As the science fiction writer William Gibson famously observed, “The future is already here—it’s just not very evenly distributed." The unevenness of the future is particularly apparent in the field of artificial intelligence (AI). Although the capabilities of AI technologies continue to advance at a meteoric pace, they are already disproportionately affecting some sectors of society more than others—and empowering some members of society more than others. Proactive efforts to democratize AI technologies will be crucial to protect civil rights and mitigate long-term societal impacts. Yet expanding the accessibility of AI tools also portends a volatile future of risks and dangers: a potential deluge of disinformation and deepfake media, prolific violations of privacy and security, systemic practices of algorithmic discrimination, and even new forms of high-tech warfare. How can we defragment the AI future, improving both public knowledge and public oversight, while also critically engaging with the ramifications of a future in which human intelligence is everywhere coupled with machine intelligence? If our current ways of imagining AI seem caught between the antinomies of promise and peril, control and freedom, and utopia and apocalypse—a relentlessly uneven future, without end—how can we imagine otherwise?
The Center for Artificial Intelligence and Experimental Futures (CAIEF) at UC Davis addresses these challenges by studying techniques of creative worldmaking, focusing on the significance of cultural narratives, discursive practices, and media representations in shaping AI technologies and the dynamics of human–AI collaboration.
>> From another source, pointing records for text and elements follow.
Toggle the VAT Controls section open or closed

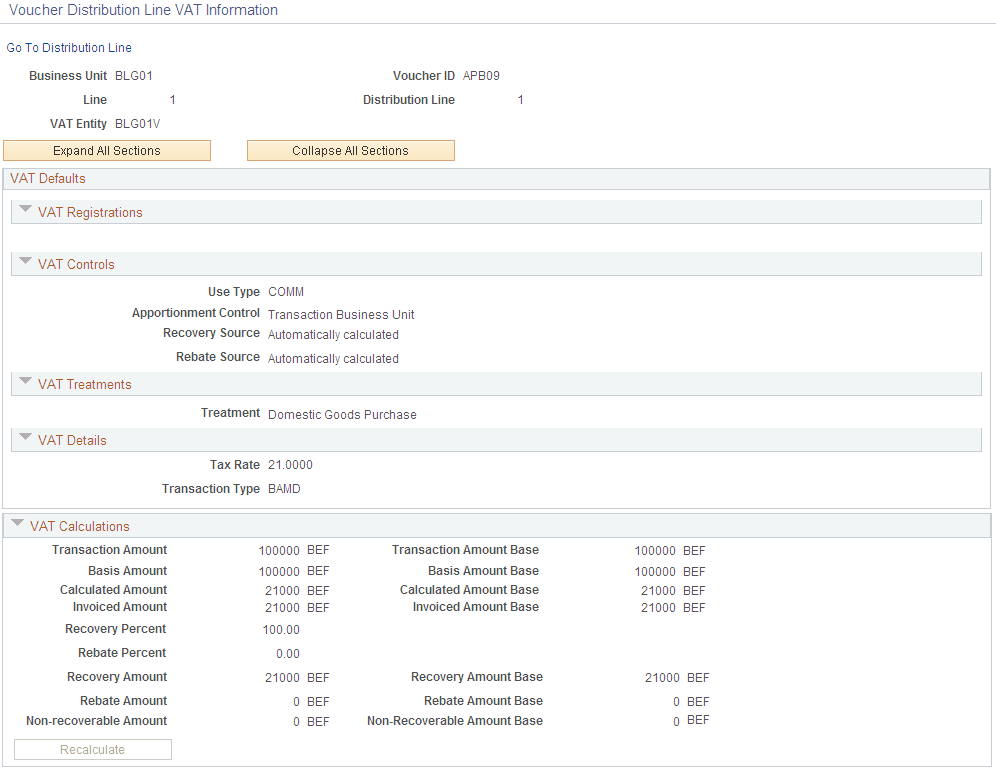[25, 263]
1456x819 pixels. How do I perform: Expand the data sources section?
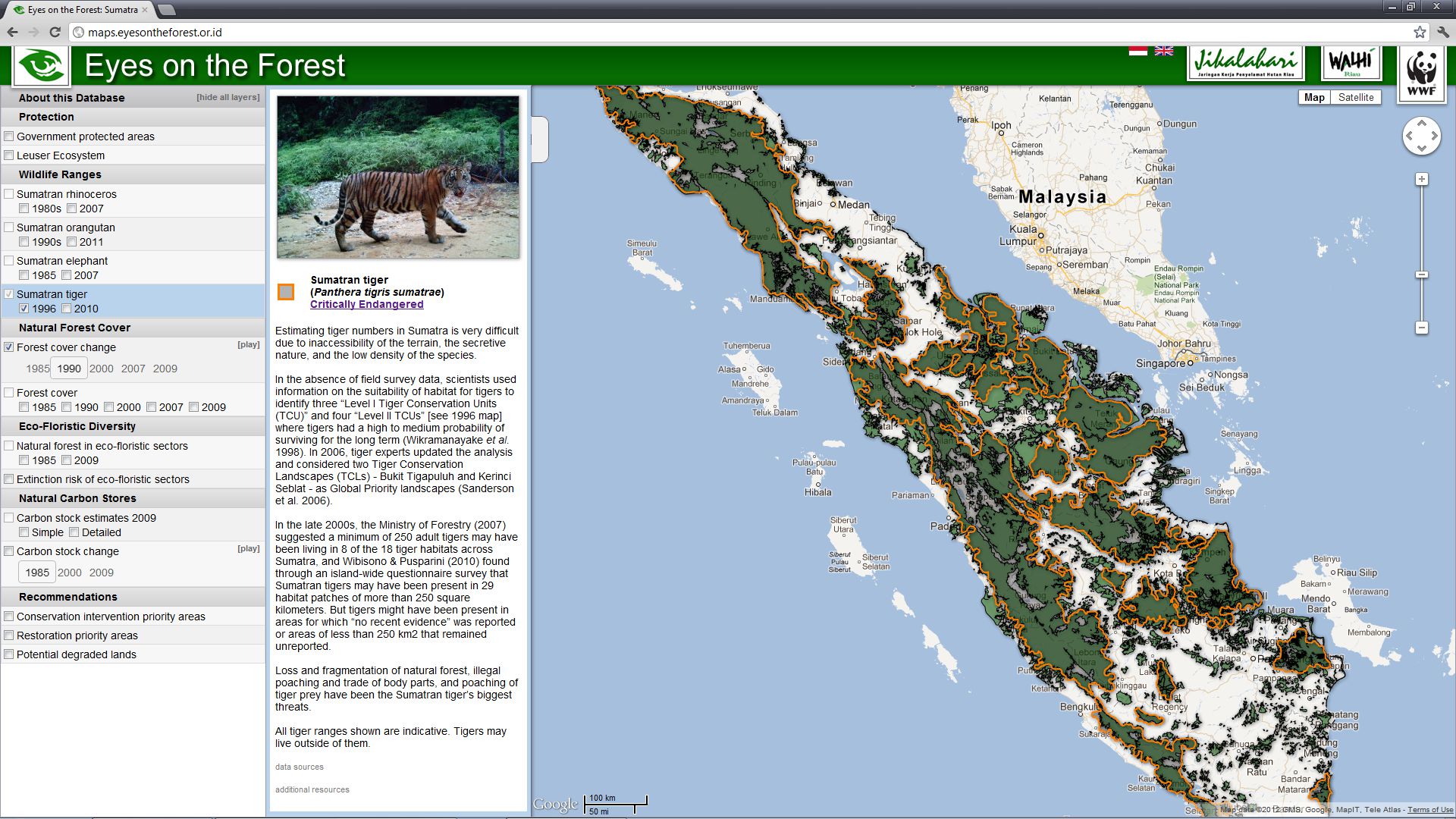(299, 767)
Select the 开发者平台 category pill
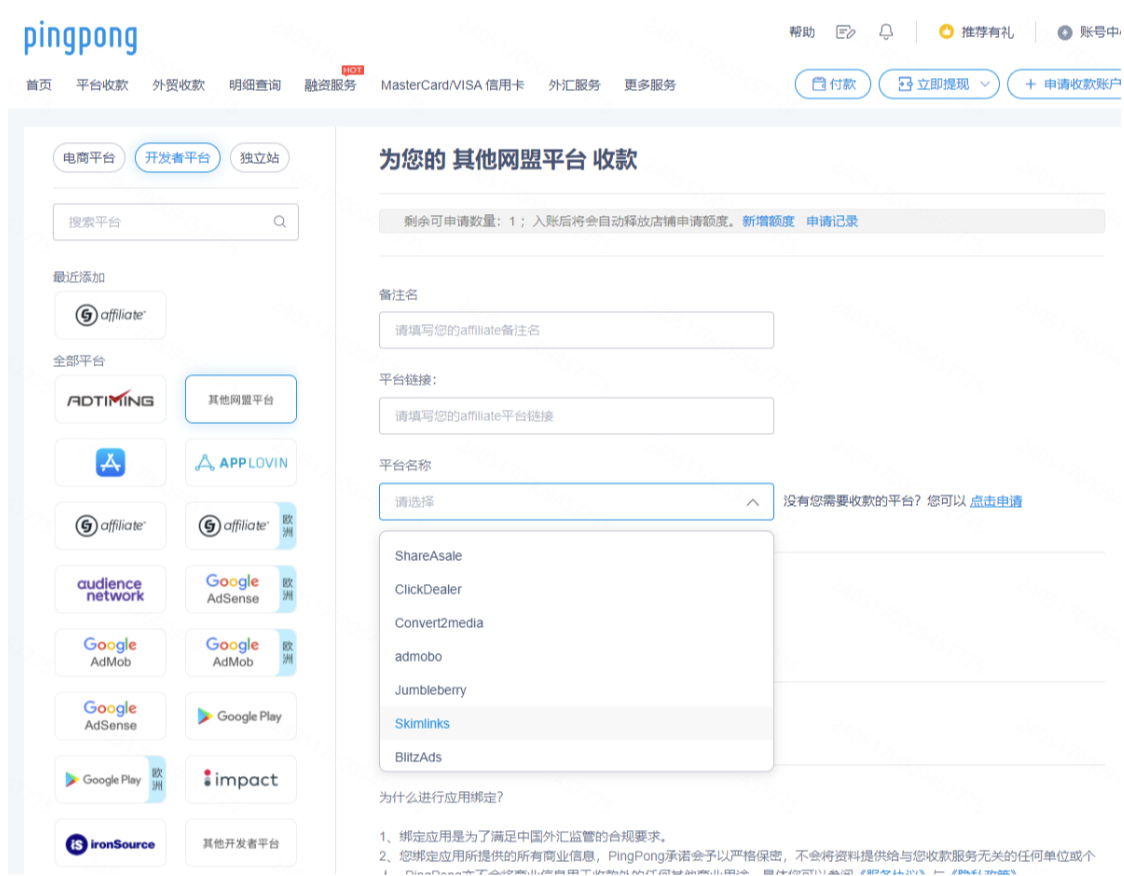This screenshot has width=1124, height=876. (x=177, y=158)
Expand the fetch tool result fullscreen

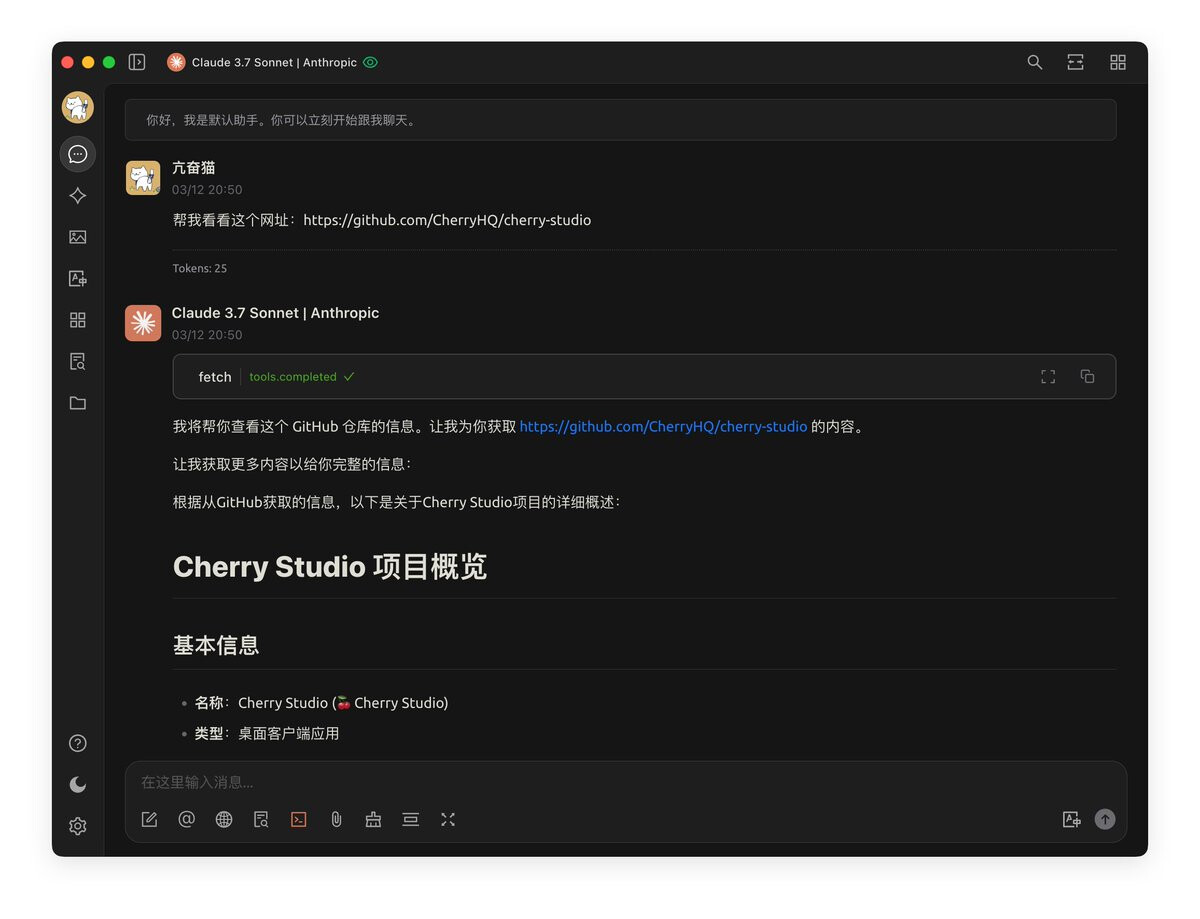[1048, 377]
The concept of experimental futures underscores that the shape of things to come is not predetermined but can be designed, tested, and implemented through collective efforts to think through and beyond the givens of the present. CAIEF takes an approach to experimental futures that combines fundamental research on the social dimensions of AI with forward-looking research on designing sociotechnical systems.
On the one hand, CAIEF studies how AI technologies are wrapped in futuristic narratives and promises born from science fiction and a long history of scientific speculations. Ways of thinking about the future inevitably affect decisions about AI in the present and influence the course of its development, constituting a powerful feedback loop. Through a set of focused research projects, CAIEF examines the social processes that make some AI futures imaginable while making others unimaginable. By showing how particular AI futures become actionable, CAIEF also addresses disparities of access and representation that may produce an uneven tapestry of prospects and perils to come.
On the other hand, CAIEF experiments with possible AI futures directly, building from humanities research on participatory culture to show how audiences, users, and consumers can creatively influence media discourses, technological systems, and high-tech practices. By using narrative-driven methods of public engagement and participatory design practices, CAIEF involves stakeholders in future-making experiments, prototyping democratic modes of AI governance and responsible innovation. By engaging stakeholder communities in participatory workshops designed to illustrate how futures get made, our research teams gather a variety of perspectives, identifying innovative solutions and potential dilemmas. Approaching AI as a nexus of experimental futures emphasizes our shared responsibility in crafting the world of tomorrow.
By attending to experimental futures, CAIEF takes the democratization of AI as both its central research question and its horizon of action. Our concerns include: enhancing AI access, oversight, and accountability; cultivating critical AI literacies (skills not only for using AI but also for understanding algorithmic models and their social embeddings); providing individuals with meaningful control over how their data is used by AI; and involving the public in the design, assessment, and deliberative governance of AI systems. We also explore civic practices and ethical responsibilities in sociotechnical systems that involve both human actors and intelligent machines. CAIEF studies the implications of democratizing AI in a variety of domains, concentrating on three core research nodes: 1) Cultural Imaginaries; 2) Languages and Literacies; and 3) Civic Infrastructures.